▶ _Exercise objective_: In the records below, find the lines that include "фигура" and copy each.

Source material START

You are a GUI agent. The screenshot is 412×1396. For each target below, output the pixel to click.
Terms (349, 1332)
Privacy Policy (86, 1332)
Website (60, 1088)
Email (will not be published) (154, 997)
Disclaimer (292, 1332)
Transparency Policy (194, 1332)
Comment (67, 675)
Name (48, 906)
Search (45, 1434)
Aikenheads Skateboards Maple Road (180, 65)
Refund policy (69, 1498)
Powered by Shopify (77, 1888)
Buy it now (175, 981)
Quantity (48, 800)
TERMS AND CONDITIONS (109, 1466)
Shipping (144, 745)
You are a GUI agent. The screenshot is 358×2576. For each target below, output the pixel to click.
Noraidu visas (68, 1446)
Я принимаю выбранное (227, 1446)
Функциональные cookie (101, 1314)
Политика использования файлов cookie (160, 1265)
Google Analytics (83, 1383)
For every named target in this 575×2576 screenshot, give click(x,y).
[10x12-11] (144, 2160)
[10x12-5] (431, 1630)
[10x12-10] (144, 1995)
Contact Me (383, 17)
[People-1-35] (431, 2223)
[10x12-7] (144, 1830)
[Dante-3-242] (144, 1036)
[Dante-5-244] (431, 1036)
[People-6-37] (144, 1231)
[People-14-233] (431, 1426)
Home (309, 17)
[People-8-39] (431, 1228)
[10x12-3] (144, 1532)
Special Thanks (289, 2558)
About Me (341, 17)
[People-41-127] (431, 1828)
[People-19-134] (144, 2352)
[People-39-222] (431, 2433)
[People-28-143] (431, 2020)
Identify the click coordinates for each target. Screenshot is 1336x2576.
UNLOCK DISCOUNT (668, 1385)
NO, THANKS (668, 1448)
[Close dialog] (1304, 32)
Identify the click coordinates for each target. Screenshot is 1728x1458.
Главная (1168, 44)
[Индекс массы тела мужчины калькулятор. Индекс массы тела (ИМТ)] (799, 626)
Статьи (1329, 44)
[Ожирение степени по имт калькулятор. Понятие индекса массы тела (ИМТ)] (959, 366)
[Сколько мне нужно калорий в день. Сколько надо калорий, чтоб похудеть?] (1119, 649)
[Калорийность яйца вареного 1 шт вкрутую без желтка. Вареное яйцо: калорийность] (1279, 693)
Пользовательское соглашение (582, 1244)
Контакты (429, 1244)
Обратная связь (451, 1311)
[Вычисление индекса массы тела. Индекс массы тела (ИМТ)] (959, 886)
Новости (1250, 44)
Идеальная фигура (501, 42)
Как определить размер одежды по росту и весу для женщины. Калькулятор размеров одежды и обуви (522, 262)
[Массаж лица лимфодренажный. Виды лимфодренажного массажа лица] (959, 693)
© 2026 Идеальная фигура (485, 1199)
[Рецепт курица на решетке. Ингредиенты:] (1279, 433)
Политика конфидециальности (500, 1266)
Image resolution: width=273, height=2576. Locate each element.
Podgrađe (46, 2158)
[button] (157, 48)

Source material END

▶ _Expected output_:
Идеальная фигура (501, 42)
© 2026 Идеальная фигура (485, 1199)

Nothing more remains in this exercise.